Ich danke Ihnen für Ihre Arbeit auf ADHSspektrum.de und weiß die Mühe die Sie dafür aufbringen schon jetzt zu schätzen.

Es brennt mir unter den Nägeln ob es fundierte Erkentnisse dazu gibt, dass MPH bei diagnostizierten Menschen anders wirkt als bei nicht diagnostizierten Menschen. Also ist eine paradoxe Wirkung feststellbar wenn es denn wirkt?

Ich frage das deshalb weil ich verschiedenes dazu lese und ich auch der Meinung bin dass viele einfach voneinander abschreiben was Symptome und Ausprägungen sind und was nicht. Und aus ‚akzeptanzpolitischer‘ Sicht wäre es natürlich auch auch Klasse wenn es so wäre.

Herzlichen Gruß

Antwort

Eigentlich wirken Psychostimulanzien ja nicht „paradox“. Vielmehr werden die neurobiologischen Besonderheiten im Bereich der Netzwerke und der dopaminergen Bahnen im Gehirn quasi der Funktionsfähigkeit von Menschen ohne ADHS angenähert.

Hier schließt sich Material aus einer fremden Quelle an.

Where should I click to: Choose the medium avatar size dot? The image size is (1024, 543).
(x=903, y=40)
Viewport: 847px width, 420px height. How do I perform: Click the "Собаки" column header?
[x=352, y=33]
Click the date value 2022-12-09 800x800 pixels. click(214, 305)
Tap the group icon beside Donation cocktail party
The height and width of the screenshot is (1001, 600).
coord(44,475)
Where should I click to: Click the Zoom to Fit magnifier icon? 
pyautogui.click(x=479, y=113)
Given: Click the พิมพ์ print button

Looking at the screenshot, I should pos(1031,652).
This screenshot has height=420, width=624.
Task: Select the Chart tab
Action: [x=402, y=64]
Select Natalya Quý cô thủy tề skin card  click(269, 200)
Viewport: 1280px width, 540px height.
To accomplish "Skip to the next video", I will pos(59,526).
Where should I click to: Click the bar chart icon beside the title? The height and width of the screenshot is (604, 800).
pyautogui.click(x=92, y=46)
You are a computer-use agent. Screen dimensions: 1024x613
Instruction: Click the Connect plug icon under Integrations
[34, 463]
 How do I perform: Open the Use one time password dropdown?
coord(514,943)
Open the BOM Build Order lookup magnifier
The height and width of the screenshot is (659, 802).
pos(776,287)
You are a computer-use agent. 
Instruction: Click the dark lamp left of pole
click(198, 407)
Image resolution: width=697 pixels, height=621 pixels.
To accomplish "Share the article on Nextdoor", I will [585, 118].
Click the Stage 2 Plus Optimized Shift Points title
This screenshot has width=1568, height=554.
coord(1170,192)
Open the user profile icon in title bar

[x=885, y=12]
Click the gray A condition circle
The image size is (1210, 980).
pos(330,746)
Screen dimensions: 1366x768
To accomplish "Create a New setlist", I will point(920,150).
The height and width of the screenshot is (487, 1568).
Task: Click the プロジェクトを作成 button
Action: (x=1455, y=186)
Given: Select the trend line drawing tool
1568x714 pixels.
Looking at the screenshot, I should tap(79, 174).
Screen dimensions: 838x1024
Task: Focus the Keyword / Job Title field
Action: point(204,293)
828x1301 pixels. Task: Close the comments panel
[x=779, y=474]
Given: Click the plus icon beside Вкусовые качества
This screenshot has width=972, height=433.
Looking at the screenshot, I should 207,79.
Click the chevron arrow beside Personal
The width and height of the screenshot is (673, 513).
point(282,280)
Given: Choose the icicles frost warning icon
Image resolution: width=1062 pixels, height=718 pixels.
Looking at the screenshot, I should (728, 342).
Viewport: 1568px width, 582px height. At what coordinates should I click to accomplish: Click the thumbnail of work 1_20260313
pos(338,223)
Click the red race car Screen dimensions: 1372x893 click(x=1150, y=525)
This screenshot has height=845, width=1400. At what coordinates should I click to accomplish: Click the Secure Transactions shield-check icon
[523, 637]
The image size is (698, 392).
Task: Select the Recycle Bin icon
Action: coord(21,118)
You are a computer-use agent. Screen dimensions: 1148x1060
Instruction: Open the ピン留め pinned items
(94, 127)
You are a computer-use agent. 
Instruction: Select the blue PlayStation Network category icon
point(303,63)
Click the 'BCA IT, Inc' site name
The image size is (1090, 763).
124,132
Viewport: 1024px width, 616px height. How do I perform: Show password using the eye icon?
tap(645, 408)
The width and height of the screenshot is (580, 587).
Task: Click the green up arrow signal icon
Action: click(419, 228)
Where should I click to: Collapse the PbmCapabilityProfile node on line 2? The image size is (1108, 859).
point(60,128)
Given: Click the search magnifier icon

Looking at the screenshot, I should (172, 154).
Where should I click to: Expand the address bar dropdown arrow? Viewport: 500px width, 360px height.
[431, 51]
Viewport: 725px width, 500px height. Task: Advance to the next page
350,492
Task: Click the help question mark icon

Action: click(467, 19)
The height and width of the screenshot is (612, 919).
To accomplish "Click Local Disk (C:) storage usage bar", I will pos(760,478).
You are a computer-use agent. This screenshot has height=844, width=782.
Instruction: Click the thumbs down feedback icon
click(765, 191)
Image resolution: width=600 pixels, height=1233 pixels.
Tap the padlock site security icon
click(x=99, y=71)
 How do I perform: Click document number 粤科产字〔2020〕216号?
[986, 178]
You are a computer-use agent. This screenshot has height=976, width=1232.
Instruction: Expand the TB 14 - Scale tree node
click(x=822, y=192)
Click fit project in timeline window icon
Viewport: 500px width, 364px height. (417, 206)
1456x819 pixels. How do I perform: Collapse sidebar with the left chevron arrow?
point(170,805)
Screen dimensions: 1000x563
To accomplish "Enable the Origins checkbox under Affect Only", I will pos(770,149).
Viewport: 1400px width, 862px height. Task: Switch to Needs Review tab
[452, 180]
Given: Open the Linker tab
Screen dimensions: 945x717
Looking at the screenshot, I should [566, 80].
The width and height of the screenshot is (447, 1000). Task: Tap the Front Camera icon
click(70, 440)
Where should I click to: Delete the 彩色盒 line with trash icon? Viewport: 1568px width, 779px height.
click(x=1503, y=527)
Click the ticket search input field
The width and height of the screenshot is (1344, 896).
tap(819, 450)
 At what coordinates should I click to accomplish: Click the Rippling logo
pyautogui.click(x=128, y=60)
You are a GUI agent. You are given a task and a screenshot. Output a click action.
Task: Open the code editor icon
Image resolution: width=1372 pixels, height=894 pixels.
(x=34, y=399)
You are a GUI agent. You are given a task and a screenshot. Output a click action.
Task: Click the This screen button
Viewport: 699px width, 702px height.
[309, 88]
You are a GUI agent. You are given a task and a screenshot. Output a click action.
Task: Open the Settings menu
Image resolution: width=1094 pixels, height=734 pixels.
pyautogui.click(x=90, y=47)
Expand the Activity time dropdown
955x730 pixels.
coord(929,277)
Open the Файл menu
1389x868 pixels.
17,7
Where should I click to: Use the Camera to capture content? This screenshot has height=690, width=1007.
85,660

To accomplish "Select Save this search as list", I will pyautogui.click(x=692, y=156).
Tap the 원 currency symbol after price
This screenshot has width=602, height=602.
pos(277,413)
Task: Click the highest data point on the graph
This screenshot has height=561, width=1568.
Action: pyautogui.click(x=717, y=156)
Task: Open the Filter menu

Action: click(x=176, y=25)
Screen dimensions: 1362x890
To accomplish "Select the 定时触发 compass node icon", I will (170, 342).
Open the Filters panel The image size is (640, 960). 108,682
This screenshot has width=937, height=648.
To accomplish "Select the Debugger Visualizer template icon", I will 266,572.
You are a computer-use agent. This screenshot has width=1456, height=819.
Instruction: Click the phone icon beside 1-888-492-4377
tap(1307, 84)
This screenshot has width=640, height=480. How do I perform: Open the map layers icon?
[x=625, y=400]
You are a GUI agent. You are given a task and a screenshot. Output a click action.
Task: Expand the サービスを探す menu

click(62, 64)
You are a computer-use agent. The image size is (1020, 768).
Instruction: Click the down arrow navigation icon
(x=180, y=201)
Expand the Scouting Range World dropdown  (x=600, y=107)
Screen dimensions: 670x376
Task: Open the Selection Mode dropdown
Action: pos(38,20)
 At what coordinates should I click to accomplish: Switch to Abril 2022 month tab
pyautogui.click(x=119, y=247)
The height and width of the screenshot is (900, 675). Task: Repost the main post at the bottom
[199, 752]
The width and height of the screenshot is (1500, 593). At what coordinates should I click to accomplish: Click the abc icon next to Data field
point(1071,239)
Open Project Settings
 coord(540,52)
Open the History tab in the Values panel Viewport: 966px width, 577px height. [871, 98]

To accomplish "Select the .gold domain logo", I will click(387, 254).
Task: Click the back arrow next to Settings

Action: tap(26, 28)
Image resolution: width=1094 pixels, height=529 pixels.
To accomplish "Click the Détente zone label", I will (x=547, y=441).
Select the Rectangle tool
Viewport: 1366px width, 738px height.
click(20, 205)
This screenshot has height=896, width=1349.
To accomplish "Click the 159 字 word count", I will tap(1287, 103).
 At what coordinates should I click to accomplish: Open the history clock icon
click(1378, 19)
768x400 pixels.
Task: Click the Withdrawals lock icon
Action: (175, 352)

Paradox erscheint die Wirkung vielleicht bei sehr motorisch unruhigen Kids, weil hier eben durch quasi die innere Bremse verbessert wird (sog. Disinhibition). Durch die „wachere“ Vorderhirnfunktion (bzw. das sog. Task positive network) werden u.a. die Motorik, aber eben auch andere Netzwerkfunktionen wie Tagträumerei (im Default-Mode) bzw. emotionale Kontrolle quasi „begrenzt“. Methylphenidate wirkt als positiv auf funktionale Netzwerke, die bei ADHS beteiligt sind

Auch in anderen Aspekten wie die innere Grundspannung (Vigilanz), aber auch speziell im Bereich der Regulation der höheren Handlungsfunktionen (Exekutivfunktionen) und eben im Bereich der Reizfilterung und der emotionalen Regulation erreichen viele ADHSler dann eine deutliche Besserung gegenüber dem unbehandelten Status.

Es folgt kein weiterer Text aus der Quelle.